After Effects CC最新版バージョンの新機能

今年で25周年を迎えたAfter Effectsでは、以下のようなアップデートが行われた。


エッセンシャルグラフィックスパネルでは選択できる項目が増加し、より多くのパラメータが使えるようになった。また、今回からモーショングラフィックステンプレートを自分で編集できるようになっている。


モーショングラフィックス作成時は従来JSON形式の外部データの読み込みが可能だったが、最新バージョンからはcsv/tsvの読み込みも可能となった。その他、プロパティ情報を直接コンポジションのメインパネルにもっていくとテキストレイヤーにしてくれるという機能も追加されている。

また、大きくアップデートされたのが「パペットツール機能」だ。パペットツールは1つまたは複数の変形ピンを移動して、全体的なメッシュの硬さを可能な限り保ちながら、ピンの動きに合わせてメッシュの形を変化させるエフェクト。デモでは「旗が揺れるモーション」を新旧比較して確認することができた。



こちらの画像のように、今回から「ピンを打ったところを中心に」メッシュ割りができるようになっているため、従来の一様なものではなくピンを置いた所にウェイトを置けるようになっている。従来方式では過度なアニメーションを付けると旗が棒から外れてしまうように見える場合もあったが、パペットエンジンに新たに追加された『メッシュの回転の調整』を用いることで、より細かいリアリティのあるパペット・アニメーションがつくれるようになっている。


また、旗をアニメーションをする場合、旗の中心のロゴを見せないといけない場合もあるが、こうした際は「パペットスターチツール」を活用することで必要箇所を保持できる。これらの機能については、「数値的ではなく有機的な動きが実現可能になった」というコメントもあった。


また、Premiere Pro CC同様にVR空間での制作を可能とするイマーシブ環境に対応した。こちらはWindows限定の機能だが、HTC vive,Oculus Rift,Windows MRが接続されていると設定次第でイマーシブ環境での作業が可能となる。

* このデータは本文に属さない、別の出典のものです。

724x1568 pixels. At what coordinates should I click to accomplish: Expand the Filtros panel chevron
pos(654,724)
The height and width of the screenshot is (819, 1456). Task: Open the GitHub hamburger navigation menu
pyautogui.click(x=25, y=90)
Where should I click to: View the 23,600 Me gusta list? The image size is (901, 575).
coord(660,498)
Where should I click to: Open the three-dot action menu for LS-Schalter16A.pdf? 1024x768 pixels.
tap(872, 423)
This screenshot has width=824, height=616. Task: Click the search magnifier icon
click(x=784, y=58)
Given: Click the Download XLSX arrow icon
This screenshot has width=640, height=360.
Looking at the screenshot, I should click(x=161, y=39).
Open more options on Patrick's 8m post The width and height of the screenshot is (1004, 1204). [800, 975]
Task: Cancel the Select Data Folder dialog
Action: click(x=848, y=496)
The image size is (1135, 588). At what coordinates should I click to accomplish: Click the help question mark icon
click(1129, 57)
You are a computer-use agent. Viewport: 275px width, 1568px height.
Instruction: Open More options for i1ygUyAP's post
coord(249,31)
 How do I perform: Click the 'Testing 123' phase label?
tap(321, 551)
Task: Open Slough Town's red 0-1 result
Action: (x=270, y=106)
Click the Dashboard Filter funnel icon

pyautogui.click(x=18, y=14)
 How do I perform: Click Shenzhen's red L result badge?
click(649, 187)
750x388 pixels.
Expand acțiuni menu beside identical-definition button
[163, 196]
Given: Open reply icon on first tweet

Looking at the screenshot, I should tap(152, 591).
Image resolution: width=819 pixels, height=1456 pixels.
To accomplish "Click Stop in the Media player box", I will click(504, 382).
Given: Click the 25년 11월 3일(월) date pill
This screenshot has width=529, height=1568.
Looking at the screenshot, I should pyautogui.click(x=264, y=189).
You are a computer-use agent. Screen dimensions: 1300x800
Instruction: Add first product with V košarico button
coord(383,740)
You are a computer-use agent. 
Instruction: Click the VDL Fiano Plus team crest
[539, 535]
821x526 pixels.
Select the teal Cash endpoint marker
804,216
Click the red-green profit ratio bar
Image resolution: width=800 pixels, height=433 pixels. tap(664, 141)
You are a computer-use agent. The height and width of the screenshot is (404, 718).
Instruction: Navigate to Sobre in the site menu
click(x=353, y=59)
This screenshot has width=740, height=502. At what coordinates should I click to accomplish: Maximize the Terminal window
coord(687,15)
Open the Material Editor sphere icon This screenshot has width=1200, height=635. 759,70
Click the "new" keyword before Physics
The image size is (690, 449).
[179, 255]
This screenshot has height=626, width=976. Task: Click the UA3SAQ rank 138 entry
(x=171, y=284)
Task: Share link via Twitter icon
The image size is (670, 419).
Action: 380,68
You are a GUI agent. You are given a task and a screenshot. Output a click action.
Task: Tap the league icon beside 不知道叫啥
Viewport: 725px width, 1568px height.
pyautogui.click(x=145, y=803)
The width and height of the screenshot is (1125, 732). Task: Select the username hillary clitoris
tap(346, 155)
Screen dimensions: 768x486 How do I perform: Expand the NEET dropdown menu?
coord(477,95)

Creative Cloudの最新アップデートは発表と同時に提供が開始される。先述の通り二極化の進む映像制作分野において、両者で共通する「クオリティの高い動画を効率よくつくりたい」という要望に応える形となった今回のアップデート。プロフェッショナルな現場だけでなく、これから映像制作を手がけていくクリエイターにとっても必携ツールとなることは間違いないだろう。